### What is needed
Please copy the records below word for word, from the line with "Describe the element" up to and including the line with "center [68, 471].", and leave out the pictures.

[Stored records]
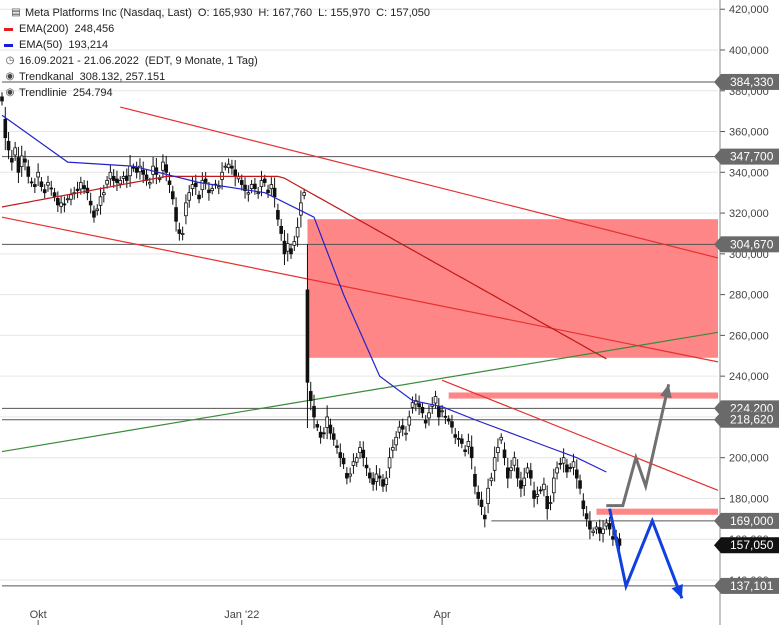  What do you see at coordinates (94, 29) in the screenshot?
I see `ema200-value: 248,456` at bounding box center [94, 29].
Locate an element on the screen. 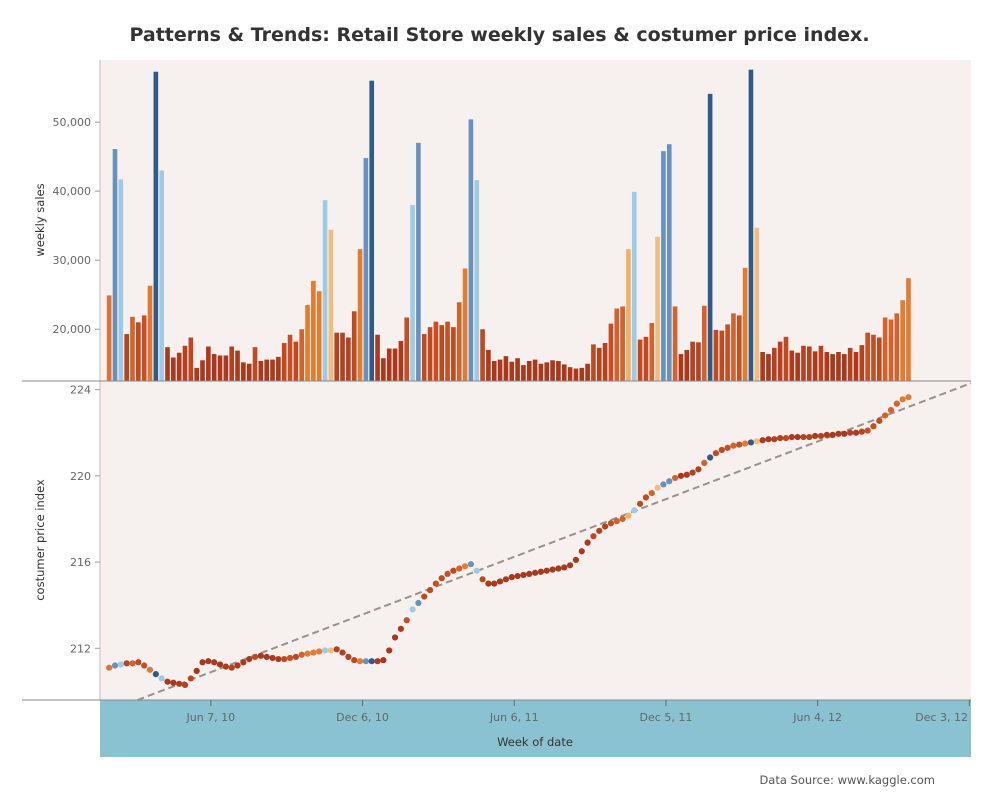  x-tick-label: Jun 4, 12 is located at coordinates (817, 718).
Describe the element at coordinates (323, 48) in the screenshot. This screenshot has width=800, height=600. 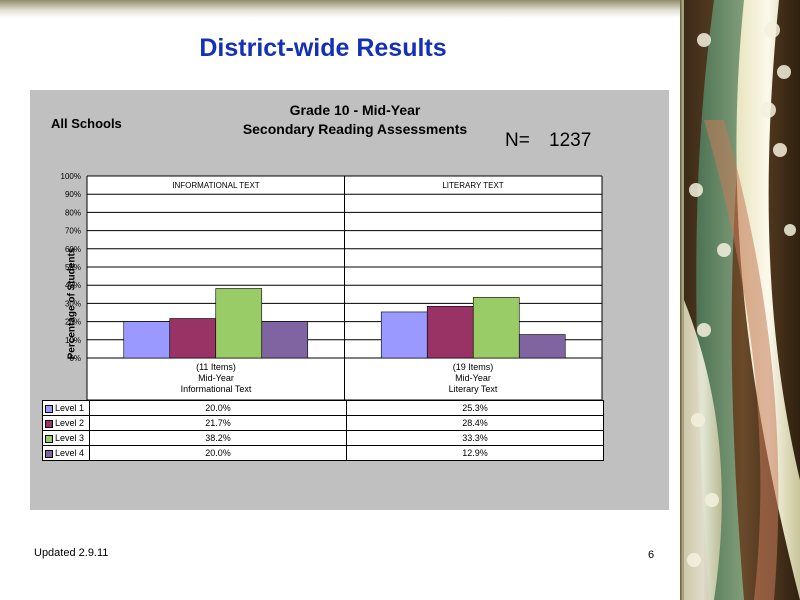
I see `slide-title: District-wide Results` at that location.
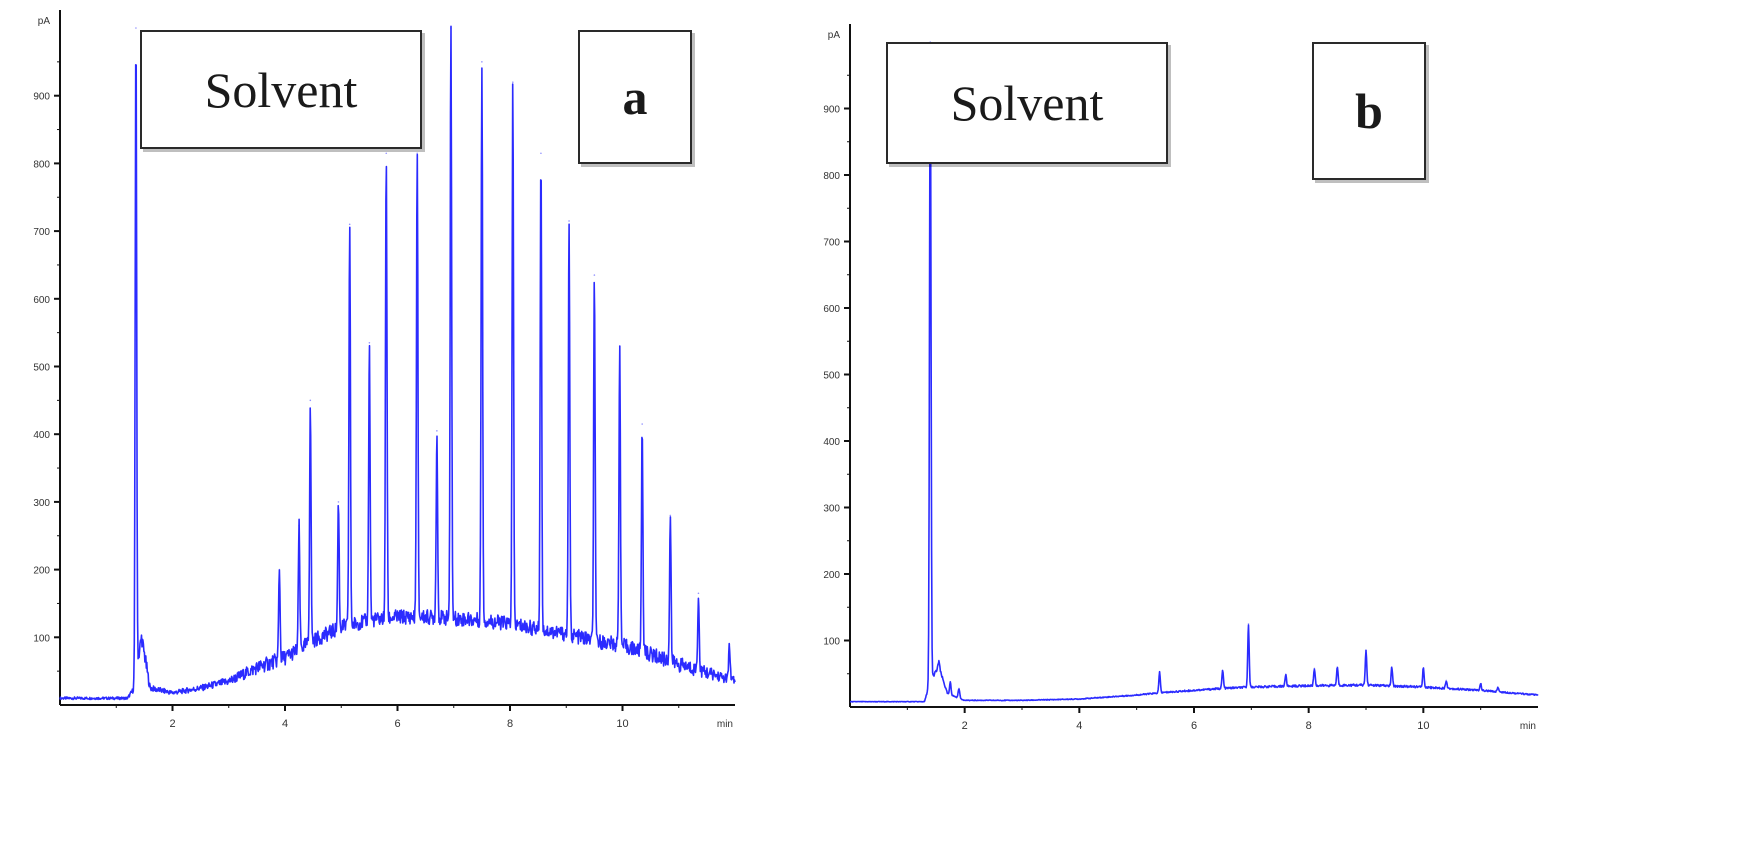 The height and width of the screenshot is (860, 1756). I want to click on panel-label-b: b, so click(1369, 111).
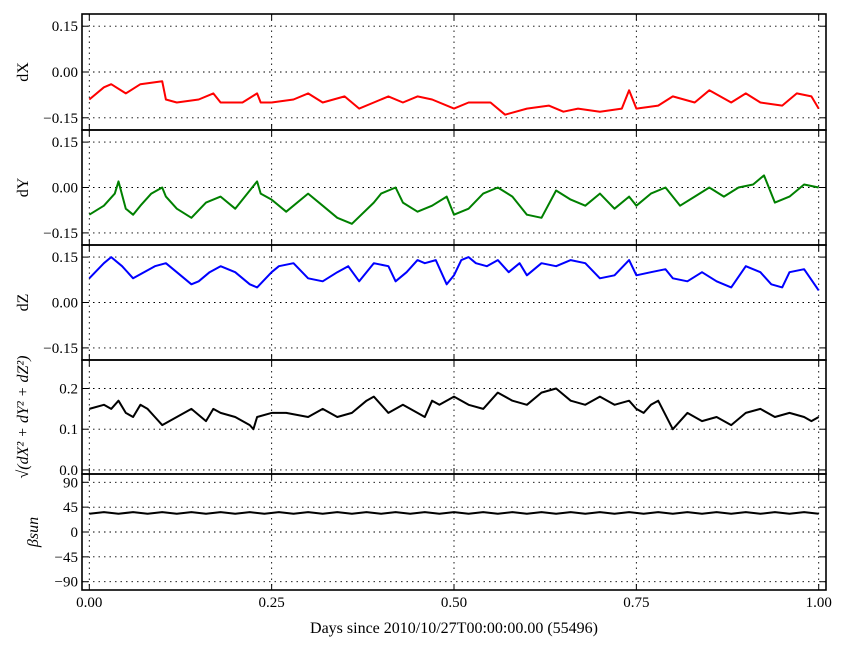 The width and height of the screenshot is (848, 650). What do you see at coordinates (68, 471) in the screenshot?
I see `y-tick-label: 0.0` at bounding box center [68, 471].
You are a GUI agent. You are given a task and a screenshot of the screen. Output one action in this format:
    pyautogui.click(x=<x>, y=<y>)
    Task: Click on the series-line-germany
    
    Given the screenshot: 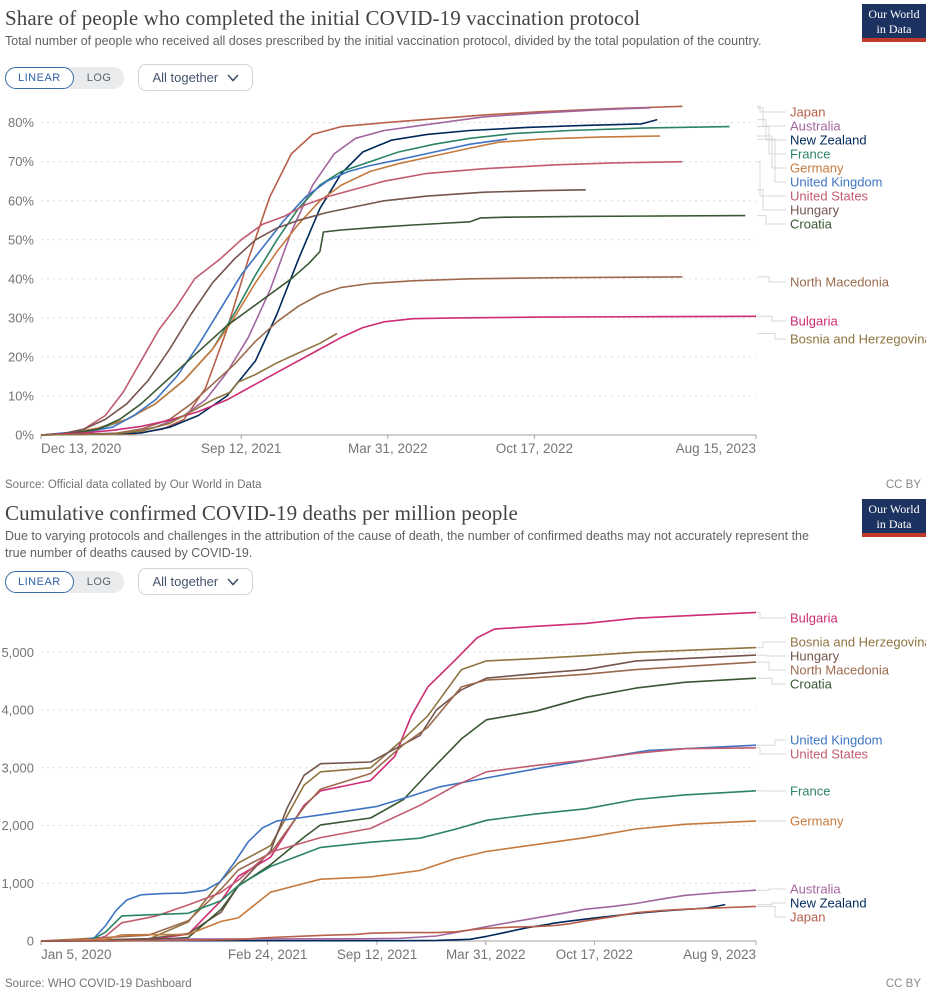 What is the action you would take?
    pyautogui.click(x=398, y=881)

### Expected answer
Describe the element at coordinates (323, 48) in the screenshot. This screenshot has width=800, height=600. 
I see `slide-title: District-wide Results` at that location.
 The height and width of the screenshot is (860, 1756). I want to click on panel-label-b: b, so click(1369, 111).
 The width and height of the screenshot is (848, 650). What do you see at coordinates (68, 471) in the screenshot?
I see `y-tick-label: 0.0` at bounding box center [68, 471].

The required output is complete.